Revista Rua


Para além do "sempre igual": cotidiano e encenação urbana no repertório de Chico Buarque
Beyond the routine: daily life and urban mise en scène in the Chico Buarque's repertoire

Flávia de Souza Fontineles

 
Tão bom viver dia a dia...
A vida assim, jamais cansa...
[...]
Nunca dês um nome a um rio:
Sempre é outro rio a passar.
(Mário Quintana – Canção do dia de sempre)
 
 
            Na esteira de inquietações que têm fomentado os estudos sobre a cidade, preocupações com suas dimensões sócio-histórica e cultural têm ganhado força e notoriedade. A cidade, então, é lida como espaço urbano, animado pelas práticas cotidianas das pessoas que habitam o cenário citadino. No dizer de Bresciani (1996, p. 38), “cultura contemporânea e cidade formam duas entidades mutuamente implicadas”.
            Assim, os estudos sobre a cidade realizados sob essa perspectiva têm multiplicado suas lentes a fim de dedicarem atenção aos mais variados elementos e combinações de elementos que compõem as configurações complexas do espaço urbano.
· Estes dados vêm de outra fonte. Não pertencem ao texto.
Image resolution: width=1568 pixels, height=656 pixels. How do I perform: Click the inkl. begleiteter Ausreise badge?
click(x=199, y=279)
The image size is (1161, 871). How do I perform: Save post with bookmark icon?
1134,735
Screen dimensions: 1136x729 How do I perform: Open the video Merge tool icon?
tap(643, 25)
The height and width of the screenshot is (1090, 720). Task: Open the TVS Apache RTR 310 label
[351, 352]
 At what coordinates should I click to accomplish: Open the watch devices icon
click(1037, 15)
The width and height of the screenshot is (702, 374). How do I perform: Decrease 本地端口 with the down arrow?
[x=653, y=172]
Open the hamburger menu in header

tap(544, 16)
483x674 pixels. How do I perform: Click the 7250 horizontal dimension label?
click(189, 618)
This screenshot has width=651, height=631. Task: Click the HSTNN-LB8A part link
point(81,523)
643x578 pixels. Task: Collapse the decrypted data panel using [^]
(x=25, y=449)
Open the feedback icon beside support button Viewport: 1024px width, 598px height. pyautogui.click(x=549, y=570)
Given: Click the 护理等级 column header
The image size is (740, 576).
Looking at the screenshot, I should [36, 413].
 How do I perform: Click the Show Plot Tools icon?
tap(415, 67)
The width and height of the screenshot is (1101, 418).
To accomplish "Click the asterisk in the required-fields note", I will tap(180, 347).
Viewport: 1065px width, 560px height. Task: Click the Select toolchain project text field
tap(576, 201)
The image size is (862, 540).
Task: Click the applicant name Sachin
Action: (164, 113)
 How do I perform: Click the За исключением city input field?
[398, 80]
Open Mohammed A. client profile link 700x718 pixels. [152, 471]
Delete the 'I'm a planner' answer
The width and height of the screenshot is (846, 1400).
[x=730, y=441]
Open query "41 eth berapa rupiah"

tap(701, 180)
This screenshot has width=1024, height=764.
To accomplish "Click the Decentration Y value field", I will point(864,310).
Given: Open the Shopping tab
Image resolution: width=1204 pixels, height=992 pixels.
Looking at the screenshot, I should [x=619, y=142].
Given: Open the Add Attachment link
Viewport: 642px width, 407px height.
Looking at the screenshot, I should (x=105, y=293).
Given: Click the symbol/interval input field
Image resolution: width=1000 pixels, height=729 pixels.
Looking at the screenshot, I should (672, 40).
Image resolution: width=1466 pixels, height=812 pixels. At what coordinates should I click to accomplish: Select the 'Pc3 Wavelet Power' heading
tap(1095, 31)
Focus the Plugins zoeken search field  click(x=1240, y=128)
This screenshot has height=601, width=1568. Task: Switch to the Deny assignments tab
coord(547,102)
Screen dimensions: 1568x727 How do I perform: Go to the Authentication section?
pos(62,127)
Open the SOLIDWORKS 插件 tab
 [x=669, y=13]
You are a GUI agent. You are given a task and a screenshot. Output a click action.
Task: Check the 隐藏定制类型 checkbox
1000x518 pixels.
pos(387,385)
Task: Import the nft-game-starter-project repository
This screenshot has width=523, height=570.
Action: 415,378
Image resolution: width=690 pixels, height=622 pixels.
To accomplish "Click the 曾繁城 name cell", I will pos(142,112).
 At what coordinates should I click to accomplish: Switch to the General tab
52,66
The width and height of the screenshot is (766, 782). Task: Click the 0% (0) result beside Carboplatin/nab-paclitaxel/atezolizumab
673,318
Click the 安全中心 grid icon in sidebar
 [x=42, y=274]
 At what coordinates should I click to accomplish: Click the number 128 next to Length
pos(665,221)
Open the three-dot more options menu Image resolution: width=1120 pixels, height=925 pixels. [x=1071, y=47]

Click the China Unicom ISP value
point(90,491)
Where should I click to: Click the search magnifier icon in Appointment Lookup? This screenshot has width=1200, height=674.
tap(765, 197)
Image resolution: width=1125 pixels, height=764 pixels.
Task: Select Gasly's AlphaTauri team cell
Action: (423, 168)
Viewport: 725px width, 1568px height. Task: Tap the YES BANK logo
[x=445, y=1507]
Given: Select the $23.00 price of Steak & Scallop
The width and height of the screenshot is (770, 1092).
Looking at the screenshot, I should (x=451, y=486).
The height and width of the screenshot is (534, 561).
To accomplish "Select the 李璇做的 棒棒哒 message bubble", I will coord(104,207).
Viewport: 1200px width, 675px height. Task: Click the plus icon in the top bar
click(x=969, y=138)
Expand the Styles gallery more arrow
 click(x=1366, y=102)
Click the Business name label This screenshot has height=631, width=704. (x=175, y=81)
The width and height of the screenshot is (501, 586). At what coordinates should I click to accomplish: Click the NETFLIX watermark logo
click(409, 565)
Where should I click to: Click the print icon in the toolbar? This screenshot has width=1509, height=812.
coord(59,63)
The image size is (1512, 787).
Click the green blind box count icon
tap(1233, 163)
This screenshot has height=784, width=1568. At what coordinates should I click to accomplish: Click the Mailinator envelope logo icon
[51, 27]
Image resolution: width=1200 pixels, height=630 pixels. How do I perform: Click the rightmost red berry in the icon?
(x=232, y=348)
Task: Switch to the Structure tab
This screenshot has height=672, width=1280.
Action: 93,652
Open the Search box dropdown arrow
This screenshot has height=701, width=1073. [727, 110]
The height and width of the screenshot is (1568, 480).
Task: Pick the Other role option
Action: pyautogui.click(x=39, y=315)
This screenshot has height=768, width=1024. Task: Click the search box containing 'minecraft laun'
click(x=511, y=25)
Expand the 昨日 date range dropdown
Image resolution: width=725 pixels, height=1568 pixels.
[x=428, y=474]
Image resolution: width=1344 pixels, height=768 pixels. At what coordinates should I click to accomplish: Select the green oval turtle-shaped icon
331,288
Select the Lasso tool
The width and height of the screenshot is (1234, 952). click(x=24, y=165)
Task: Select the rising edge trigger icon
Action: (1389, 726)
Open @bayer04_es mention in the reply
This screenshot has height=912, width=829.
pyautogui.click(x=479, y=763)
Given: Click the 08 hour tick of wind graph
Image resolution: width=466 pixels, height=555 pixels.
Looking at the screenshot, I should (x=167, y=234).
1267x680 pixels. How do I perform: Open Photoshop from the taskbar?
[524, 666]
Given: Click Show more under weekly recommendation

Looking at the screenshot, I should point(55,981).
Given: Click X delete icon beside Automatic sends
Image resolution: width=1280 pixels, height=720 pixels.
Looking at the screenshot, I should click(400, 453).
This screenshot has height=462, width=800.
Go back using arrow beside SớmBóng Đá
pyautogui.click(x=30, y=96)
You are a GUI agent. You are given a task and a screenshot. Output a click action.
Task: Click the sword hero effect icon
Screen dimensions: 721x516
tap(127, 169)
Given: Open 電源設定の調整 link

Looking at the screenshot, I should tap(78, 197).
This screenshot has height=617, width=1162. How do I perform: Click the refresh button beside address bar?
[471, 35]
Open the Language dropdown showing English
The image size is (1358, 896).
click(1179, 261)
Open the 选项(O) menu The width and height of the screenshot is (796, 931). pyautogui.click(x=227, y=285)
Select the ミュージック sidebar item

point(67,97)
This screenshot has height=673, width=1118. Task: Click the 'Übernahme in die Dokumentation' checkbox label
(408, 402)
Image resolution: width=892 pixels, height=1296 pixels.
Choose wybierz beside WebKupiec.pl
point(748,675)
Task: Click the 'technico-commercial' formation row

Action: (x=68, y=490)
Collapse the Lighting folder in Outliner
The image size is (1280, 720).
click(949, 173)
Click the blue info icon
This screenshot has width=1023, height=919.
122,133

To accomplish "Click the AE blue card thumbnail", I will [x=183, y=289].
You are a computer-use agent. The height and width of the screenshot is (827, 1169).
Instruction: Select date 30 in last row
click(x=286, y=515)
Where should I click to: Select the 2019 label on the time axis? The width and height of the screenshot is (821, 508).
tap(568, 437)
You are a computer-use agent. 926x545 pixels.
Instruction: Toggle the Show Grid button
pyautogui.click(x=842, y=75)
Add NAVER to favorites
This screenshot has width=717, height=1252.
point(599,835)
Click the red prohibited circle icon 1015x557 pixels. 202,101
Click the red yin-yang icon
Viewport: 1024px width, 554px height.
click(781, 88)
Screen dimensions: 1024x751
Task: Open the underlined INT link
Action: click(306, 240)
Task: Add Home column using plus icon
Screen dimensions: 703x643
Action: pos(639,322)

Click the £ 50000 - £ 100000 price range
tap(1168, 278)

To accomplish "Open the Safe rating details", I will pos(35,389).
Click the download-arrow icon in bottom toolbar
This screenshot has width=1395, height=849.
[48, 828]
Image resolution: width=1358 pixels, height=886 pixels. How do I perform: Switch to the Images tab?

Estudos, desenvolvidos especialmente na área da análise do discurso, têm apontado para uma noção de cidade como espaço peculiar de interpretação, o que nos permite perguntar, conforme sugere Eni Orlandi em sua Cidade dos Sentidos (2004): “como os sujeitos interpretam a cidade, como eles se interpretam na cidade, como a cidade impõe gestos de interpretação, como a interpretação habita a cidade etc” (p.21). Um caminho possível para a investigação dessas questões parece ser dedicar atenção à vida cotidiana – um “setor privilegiado da prática” (LEFEBVRE, 1972, p.86) que institui os espaços urbanos tais como se nos apresentam.
            As cidades, portanto, não aparecem descoladas da figura do urbanita, que compõe o espaço citadino tanto com sua presença e agência física como com suas experiências psicológicas, sensíveis e imaginárias engendradas nessa ambiência urbana. O reconhecimento dessa dupla, ou melhor, múltipla atuação do urbanita na configuração do espaço da cidade abre, aos pesquisadores sociais em geral, caminhos de investigação trilhados a partir da atenção dispensada às diferentes modalizações do cotidiano nas cidades.
            Observando essas modalizações, muitos pares exploratórios podem ser pensados de modo a aproximar os moldes do recorte feito pelo pesquisador às formas de articulações forjadas no cotidiano urbano. Nesse esforço de compreensão, escolhi me dedicar, neste texto, a uma leitura do par cidade e expressão musical, entre os tantos entrecruzamentos possíveis.